Pixel coordinate grounding data:
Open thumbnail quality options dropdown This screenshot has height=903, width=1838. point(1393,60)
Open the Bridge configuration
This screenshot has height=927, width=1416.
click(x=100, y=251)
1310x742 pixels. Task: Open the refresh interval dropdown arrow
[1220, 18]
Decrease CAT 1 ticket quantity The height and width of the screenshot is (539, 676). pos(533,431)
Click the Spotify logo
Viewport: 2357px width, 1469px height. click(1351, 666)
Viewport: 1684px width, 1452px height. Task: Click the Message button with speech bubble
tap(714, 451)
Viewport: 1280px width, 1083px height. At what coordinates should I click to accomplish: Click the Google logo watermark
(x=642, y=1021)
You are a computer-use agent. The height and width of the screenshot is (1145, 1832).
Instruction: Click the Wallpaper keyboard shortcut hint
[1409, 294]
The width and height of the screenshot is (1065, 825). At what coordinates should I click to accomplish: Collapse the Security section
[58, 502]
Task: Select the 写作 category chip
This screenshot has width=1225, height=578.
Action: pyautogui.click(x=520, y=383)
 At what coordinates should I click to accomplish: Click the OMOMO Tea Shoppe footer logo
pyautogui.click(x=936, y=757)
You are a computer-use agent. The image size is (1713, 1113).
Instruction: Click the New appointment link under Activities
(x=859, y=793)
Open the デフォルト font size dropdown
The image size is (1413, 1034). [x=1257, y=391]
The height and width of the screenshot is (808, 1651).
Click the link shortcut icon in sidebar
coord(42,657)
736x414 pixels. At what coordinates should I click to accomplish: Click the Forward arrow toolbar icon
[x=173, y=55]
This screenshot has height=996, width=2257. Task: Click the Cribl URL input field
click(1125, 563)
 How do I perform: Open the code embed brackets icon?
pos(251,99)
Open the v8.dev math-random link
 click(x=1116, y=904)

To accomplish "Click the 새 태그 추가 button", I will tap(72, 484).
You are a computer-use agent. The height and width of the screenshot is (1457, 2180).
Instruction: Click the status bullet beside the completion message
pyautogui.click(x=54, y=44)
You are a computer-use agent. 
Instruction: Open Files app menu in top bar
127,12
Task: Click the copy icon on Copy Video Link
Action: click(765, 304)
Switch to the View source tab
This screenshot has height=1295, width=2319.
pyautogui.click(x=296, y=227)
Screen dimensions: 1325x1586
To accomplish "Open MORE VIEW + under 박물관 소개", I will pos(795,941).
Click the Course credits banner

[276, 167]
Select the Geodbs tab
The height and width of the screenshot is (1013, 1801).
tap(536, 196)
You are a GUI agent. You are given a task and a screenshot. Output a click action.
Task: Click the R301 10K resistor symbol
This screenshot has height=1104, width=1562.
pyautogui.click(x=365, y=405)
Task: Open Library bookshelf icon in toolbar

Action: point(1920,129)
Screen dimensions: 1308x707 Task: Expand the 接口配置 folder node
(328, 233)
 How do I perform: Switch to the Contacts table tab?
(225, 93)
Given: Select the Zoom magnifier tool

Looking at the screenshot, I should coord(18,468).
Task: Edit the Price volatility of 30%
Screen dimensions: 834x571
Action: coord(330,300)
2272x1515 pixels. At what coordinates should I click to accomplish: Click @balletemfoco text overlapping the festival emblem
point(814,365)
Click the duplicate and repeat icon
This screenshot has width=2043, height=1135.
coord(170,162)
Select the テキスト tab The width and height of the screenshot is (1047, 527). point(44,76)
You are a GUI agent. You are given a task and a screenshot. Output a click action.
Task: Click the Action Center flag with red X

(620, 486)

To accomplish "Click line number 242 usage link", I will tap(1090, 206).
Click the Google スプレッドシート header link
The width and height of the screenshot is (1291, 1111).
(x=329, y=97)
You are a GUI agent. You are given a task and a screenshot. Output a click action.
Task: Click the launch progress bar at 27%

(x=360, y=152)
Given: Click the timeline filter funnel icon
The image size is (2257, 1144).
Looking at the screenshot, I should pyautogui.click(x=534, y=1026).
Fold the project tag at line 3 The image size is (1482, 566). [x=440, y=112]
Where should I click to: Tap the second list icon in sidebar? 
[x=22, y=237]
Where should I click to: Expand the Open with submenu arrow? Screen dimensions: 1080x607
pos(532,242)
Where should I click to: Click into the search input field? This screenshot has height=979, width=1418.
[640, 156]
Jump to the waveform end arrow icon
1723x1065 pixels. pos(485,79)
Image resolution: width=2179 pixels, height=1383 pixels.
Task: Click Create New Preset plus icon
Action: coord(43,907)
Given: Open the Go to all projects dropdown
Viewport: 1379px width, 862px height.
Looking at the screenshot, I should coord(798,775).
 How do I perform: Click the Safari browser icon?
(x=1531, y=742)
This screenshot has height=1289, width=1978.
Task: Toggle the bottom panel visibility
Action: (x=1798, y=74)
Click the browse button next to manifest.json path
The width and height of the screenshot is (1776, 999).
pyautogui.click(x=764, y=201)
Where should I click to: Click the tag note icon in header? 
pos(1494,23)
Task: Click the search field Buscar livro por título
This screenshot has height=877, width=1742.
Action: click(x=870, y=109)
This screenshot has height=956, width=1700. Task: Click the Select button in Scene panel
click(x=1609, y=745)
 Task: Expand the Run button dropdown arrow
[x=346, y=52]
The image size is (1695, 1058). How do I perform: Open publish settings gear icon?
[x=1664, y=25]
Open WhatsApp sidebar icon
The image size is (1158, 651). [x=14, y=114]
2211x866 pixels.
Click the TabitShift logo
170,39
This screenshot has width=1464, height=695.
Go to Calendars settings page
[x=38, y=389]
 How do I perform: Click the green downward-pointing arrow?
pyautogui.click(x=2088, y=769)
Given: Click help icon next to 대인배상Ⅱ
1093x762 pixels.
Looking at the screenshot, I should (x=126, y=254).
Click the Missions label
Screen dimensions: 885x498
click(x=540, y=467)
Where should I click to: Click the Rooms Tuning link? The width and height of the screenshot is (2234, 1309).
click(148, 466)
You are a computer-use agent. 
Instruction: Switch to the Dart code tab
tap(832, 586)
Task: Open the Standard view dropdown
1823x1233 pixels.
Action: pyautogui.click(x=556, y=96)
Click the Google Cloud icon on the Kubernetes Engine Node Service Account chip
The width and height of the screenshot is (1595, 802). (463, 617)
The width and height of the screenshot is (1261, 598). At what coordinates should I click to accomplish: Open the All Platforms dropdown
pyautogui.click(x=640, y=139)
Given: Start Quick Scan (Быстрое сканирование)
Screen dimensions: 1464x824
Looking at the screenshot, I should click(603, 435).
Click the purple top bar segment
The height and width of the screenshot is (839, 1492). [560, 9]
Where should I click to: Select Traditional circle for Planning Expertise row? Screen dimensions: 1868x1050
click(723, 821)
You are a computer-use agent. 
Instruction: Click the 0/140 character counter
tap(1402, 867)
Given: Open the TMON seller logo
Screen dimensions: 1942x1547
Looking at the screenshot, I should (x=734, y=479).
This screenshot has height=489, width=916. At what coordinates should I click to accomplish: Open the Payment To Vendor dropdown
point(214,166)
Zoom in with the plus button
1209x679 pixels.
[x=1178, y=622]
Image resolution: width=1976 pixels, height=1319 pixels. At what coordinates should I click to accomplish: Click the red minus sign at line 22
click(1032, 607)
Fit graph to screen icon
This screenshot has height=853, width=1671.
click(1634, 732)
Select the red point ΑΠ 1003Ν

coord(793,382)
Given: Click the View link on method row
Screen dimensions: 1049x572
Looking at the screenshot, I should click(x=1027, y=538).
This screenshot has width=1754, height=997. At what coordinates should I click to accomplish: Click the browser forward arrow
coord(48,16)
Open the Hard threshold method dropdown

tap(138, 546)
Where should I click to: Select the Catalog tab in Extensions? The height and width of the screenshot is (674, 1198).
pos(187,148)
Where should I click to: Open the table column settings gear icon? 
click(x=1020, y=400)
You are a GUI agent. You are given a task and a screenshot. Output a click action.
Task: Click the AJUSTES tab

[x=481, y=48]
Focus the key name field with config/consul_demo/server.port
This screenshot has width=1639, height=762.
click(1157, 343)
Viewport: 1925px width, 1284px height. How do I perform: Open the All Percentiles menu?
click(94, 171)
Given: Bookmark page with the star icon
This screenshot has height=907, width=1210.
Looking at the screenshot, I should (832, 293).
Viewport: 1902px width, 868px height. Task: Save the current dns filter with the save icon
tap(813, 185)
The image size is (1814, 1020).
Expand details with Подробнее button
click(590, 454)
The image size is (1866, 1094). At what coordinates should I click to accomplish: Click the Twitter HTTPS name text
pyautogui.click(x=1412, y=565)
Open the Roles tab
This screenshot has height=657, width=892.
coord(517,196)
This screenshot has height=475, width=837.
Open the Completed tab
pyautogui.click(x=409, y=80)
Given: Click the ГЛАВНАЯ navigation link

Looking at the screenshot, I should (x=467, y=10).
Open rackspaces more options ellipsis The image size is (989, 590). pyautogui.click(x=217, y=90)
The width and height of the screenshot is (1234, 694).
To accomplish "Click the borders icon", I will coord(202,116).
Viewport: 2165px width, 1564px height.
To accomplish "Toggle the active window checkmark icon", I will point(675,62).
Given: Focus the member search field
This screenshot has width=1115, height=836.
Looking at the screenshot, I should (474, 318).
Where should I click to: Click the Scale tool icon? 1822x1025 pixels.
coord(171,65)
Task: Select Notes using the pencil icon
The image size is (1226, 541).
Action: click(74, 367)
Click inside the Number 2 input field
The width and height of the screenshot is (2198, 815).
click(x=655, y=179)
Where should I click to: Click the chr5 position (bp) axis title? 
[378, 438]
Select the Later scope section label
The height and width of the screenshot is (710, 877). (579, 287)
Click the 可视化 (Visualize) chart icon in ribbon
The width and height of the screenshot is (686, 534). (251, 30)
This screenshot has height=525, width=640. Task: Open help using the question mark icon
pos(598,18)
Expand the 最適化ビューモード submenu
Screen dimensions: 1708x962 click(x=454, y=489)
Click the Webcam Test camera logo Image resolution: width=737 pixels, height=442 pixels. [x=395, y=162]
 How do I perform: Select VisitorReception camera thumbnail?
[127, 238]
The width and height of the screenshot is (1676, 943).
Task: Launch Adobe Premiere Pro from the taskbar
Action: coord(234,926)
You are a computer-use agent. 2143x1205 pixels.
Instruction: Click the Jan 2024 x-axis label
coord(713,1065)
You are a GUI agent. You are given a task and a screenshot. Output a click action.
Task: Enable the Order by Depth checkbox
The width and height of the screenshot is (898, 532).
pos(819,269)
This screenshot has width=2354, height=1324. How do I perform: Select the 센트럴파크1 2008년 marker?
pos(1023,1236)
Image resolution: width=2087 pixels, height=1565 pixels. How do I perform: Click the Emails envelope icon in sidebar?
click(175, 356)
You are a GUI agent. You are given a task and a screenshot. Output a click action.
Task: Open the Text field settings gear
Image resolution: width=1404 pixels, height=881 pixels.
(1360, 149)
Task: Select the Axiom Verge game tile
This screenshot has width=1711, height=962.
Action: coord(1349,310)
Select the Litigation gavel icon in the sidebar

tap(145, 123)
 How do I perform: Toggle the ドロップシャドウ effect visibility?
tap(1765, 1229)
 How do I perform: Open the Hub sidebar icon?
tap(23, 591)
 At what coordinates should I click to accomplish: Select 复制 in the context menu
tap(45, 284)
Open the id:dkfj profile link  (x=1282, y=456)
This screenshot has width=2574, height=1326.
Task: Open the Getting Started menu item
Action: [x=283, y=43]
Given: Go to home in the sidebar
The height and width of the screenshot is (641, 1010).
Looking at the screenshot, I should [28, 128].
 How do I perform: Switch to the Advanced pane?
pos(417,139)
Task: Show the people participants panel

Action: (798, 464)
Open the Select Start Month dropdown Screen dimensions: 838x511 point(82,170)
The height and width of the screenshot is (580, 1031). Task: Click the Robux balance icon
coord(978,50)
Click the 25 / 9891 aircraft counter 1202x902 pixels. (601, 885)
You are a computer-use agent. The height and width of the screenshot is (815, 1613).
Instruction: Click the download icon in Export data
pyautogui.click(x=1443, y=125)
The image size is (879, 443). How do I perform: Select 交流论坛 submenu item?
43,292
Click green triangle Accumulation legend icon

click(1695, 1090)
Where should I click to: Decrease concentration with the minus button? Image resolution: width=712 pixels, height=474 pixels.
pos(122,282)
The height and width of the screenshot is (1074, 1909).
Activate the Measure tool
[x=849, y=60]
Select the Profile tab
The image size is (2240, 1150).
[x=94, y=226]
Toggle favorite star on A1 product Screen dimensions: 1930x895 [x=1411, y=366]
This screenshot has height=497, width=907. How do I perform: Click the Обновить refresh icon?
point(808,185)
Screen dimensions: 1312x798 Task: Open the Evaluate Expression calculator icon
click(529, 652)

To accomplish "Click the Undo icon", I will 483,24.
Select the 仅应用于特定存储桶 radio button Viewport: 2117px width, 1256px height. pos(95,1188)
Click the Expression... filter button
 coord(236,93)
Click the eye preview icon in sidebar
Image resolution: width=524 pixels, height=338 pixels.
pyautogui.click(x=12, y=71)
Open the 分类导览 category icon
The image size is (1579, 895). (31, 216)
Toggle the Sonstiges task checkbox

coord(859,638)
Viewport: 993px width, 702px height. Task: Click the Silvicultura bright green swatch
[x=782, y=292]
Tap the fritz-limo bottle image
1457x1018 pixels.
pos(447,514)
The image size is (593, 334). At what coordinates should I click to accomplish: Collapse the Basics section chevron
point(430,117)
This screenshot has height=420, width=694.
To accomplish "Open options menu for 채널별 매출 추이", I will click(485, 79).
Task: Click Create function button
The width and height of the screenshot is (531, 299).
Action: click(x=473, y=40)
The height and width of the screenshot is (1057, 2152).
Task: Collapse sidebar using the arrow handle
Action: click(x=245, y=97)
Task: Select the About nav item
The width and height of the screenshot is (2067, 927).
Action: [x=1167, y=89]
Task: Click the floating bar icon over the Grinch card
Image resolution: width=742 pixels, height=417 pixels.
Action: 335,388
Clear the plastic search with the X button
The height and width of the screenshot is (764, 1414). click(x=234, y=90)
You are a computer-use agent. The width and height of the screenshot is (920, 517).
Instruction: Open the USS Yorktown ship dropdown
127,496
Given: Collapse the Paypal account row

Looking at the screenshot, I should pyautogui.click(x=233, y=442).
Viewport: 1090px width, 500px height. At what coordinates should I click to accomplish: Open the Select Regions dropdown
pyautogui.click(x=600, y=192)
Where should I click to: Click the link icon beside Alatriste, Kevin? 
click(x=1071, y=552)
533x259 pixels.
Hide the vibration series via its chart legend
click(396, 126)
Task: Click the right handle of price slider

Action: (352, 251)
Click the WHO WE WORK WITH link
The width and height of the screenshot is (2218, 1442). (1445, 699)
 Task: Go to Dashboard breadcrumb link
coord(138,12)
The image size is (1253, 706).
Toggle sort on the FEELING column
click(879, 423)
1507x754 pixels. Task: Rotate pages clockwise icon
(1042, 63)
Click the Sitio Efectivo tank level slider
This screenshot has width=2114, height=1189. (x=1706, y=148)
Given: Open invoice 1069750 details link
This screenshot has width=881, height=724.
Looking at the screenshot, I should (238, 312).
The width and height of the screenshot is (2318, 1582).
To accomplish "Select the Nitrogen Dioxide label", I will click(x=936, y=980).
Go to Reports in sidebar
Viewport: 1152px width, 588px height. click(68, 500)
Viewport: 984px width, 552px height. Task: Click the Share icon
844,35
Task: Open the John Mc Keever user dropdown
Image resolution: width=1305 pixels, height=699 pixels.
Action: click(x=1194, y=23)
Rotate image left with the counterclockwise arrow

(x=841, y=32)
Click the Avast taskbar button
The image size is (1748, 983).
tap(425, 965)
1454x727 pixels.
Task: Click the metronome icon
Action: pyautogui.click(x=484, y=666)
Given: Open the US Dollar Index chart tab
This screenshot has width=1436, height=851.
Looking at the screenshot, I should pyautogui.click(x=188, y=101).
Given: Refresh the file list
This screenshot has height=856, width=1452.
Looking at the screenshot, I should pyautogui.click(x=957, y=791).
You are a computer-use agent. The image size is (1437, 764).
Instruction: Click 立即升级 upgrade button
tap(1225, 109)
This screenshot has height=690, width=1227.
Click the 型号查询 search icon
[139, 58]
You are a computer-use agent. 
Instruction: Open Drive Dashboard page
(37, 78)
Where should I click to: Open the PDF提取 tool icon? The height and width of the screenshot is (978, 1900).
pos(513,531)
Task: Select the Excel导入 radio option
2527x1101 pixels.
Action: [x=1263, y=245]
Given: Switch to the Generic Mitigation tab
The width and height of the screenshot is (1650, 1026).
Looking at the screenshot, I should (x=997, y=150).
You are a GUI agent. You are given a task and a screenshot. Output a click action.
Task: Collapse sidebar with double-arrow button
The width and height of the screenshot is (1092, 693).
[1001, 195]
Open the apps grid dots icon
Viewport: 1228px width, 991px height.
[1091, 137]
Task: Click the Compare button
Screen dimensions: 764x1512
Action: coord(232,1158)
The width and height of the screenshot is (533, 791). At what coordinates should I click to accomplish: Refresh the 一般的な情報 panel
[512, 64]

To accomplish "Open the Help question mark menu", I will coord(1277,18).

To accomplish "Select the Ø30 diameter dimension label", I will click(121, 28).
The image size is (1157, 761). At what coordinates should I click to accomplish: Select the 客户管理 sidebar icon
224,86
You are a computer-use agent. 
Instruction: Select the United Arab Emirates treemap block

#### [DESCRIPTION OF THE TASK]
Tally the lines above that contain the string "next". Respond with the total alone.

#### [TASK RESPONSE]
2